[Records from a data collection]
* * * * *
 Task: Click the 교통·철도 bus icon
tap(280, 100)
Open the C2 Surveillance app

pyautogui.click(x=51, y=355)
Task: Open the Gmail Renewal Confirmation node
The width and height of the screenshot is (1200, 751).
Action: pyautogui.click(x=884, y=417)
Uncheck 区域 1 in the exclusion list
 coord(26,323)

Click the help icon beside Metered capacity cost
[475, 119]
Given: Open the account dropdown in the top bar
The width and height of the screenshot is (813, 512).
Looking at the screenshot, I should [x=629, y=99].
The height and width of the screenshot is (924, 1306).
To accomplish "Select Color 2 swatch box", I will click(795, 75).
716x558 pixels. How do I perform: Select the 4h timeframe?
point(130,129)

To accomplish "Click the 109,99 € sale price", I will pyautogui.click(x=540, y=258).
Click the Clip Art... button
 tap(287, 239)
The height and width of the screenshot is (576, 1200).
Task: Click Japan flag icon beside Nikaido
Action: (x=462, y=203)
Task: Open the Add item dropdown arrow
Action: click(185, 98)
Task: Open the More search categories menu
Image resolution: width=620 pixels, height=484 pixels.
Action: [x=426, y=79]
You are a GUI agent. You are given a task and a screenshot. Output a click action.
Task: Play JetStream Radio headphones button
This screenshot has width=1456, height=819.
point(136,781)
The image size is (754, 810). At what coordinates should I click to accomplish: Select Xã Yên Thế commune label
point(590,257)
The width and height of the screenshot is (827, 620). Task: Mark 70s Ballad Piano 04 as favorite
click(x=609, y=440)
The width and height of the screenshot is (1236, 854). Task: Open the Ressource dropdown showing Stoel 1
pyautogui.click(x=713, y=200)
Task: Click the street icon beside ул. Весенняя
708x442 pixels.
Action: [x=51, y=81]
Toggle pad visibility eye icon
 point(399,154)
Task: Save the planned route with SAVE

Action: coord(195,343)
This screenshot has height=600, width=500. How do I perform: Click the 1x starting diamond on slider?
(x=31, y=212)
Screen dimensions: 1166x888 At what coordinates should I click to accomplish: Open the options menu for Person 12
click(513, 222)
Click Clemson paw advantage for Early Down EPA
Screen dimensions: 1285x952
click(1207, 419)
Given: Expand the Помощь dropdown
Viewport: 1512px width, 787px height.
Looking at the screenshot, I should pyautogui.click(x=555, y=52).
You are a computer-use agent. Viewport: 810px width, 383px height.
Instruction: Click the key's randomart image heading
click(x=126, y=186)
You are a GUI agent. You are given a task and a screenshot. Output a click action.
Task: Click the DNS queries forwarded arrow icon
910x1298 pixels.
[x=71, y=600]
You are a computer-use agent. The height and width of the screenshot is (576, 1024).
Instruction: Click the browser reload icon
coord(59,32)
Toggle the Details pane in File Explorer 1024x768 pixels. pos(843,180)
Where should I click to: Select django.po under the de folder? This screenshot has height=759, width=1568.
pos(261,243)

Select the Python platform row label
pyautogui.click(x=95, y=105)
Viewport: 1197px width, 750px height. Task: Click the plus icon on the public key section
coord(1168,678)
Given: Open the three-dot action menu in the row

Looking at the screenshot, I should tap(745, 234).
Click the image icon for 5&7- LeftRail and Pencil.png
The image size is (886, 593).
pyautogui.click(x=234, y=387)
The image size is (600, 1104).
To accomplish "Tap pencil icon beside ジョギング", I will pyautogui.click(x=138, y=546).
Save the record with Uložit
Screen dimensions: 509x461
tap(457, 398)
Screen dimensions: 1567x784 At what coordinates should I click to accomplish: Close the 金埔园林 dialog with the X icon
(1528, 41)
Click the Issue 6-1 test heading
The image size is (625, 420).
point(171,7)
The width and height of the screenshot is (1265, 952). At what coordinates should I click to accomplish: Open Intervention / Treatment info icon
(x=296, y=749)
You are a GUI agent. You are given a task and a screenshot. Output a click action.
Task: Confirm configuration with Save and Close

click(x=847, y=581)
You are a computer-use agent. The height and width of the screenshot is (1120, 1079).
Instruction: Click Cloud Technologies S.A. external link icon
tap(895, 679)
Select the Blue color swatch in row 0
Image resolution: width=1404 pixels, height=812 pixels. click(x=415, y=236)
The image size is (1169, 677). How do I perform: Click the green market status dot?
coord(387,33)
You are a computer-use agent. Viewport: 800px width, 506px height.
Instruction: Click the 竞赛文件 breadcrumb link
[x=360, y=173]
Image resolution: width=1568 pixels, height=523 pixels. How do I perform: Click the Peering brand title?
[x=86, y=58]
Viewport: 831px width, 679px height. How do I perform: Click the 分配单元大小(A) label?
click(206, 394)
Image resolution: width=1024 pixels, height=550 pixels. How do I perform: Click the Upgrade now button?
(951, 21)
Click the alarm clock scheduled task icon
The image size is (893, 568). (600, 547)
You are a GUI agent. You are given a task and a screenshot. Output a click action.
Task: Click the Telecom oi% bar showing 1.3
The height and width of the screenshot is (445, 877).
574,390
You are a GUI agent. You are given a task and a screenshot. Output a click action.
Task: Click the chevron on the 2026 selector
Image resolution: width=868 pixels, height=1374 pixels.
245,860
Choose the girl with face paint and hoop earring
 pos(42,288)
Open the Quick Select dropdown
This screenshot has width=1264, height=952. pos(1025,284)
* * * * *
What the task requires: Where a line above contains the word "computer", show that line.

Final answer:
You are a computer-use agent. Viewport: 810px width, 383px height.
You are a computer-use agent. The height and width of the screenshot is (576, 1024).
You are a computer-use agent. The height and width of the screenshot is (1120, 1079).
You are a computer-use agent. Viewport: 800px width, 506px height.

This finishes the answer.